What went into designing these book covers? You may recall the action of Ms. Dee Ann Meets Murder takes place in 1979-1980. Dee Ann is 25 years old, and in the first part of the book describes her wardrobe as consisting of jeans, tee’s, and flannel shirts. Her dressy clothes are corduroy or polyester pants and knit tops.

So why is she wearing a conservative blue dress on the cover? After her visit to the Narrow Creek Ladies’ Society meeting where she realizes she’s underdressed, Dee Ann decides she needs a makeover.

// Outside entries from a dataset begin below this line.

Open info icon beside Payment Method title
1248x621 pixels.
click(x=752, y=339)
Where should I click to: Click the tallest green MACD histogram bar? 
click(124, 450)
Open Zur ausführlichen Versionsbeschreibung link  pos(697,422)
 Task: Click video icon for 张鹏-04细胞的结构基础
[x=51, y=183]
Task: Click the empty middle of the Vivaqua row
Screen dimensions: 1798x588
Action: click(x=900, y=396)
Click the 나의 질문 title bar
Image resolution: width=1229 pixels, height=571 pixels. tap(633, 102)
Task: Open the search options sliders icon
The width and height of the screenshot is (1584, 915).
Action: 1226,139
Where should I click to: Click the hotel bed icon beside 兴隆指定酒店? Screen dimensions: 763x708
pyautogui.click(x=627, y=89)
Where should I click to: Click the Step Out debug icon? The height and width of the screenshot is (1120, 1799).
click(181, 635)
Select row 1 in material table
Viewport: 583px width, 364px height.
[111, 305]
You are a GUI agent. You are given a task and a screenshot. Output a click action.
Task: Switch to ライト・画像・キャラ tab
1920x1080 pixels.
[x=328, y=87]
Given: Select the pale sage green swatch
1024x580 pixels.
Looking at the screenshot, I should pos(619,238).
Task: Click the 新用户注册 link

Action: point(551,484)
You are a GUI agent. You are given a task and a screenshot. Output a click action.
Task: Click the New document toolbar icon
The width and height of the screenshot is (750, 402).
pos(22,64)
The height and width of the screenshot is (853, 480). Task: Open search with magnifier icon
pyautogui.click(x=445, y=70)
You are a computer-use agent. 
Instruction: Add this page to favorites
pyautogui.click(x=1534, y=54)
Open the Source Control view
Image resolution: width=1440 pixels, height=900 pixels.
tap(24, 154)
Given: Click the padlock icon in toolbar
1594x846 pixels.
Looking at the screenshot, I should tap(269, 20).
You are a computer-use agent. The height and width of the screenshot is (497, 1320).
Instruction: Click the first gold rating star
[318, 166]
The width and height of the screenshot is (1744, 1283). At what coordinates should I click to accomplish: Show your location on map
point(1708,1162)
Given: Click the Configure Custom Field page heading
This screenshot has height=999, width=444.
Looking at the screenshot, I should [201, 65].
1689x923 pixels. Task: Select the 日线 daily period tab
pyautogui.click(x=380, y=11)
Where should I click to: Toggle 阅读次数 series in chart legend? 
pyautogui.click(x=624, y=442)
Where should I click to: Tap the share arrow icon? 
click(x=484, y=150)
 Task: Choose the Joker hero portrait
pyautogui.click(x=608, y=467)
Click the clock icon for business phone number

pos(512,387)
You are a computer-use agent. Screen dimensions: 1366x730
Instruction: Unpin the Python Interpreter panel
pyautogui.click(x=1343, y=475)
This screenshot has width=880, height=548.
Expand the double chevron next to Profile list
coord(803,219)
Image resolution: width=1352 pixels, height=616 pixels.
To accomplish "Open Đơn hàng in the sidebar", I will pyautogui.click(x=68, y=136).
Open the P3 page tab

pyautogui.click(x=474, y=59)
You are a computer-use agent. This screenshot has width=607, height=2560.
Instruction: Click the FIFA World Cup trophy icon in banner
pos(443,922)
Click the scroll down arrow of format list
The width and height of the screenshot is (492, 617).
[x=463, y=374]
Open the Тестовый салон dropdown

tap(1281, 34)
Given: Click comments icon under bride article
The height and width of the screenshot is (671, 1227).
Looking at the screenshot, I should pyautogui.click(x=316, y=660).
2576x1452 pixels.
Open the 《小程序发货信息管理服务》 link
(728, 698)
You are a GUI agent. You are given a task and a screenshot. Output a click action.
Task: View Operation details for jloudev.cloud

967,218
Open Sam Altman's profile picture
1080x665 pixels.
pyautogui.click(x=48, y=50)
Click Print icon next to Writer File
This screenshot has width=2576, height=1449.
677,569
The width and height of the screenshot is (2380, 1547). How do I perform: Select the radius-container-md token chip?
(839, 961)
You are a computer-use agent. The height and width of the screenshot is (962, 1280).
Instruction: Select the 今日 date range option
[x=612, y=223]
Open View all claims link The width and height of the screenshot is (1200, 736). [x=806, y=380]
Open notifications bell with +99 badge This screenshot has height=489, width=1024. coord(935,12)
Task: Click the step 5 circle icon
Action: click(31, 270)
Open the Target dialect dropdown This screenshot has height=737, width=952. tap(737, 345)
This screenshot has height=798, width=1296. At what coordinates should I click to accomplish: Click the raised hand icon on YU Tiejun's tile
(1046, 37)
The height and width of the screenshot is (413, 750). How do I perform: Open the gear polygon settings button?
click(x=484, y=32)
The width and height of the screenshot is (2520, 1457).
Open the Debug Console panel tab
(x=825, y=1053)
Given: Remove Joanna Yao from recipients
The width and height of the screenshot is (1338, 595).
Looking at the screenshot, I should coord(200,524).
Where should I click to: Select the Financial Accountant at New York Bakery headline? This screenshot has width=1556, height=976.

The picture shows her in a dress much like the one she sews to wear to work at the Ladies’ Society Arts and Crafts Bazaar, where, incidentally, this time she’s overdressed.

Vintage 70s fast easy Simplicity Jiffy 6079 sewing pattern image 1

Dee Ann’s hairstyle as pictured on the book’s cover is also a result of her makeover. She visits Veronica, her hairdresser, and asks for a curly perm so she can look like Olivia Newton-John in the last scene of Grease.

Grease

The blood spatters on the cover (those red dots) allude to the shooting death of the town’s playboy, Gary Whitt. The Welcome to Narrow Creek sign that Dee Ann and Baby Heather are standing in front of is meant not only for Dee Ann but the reader as well, since this first book introduces the Narrow Creek Series.

For Life and Death in Narrow Creek, I supplied the illustrator with a description of Dee Ann’s house behind her landlords’. This description actually came from the beginning of Chapter 2 in Ms. Dee Ann Meets Murder, where Dee Ann sees her new home for the first time.

“Our landlords, Floyd and Josephine Powell, lived in the grand house on the right side of the driveway…. I was quite impressed by their stately red-brick, colonial-style home, complete with third-floor dormers. Eight multi-paned windows framed by pewter-grey shutters punctuated the front of the house on the first and second stories.

A matching version of the house stood maybe a hundred feet or so behind the Powells’ residence. This version didn’t have any dormers or shutters, though, and it was a good deal smaller. Also, where the Powells’ house featured a massive double-entrance door and a big brick porch with Chippendale rail, the bottom floor of this building had one ordinary front door and a tiny, unadorned stoop. Simple four-pane windows–two on the second floor aligned over two on the first–reflected the bright April sunshine. It was nothing fancy, but at least our new home didn’t appear to be a dump. Joe had informed me we’d be living on the second floor since the Powells used the ground floor for storage.”

The cover designer got it right, don’t you think?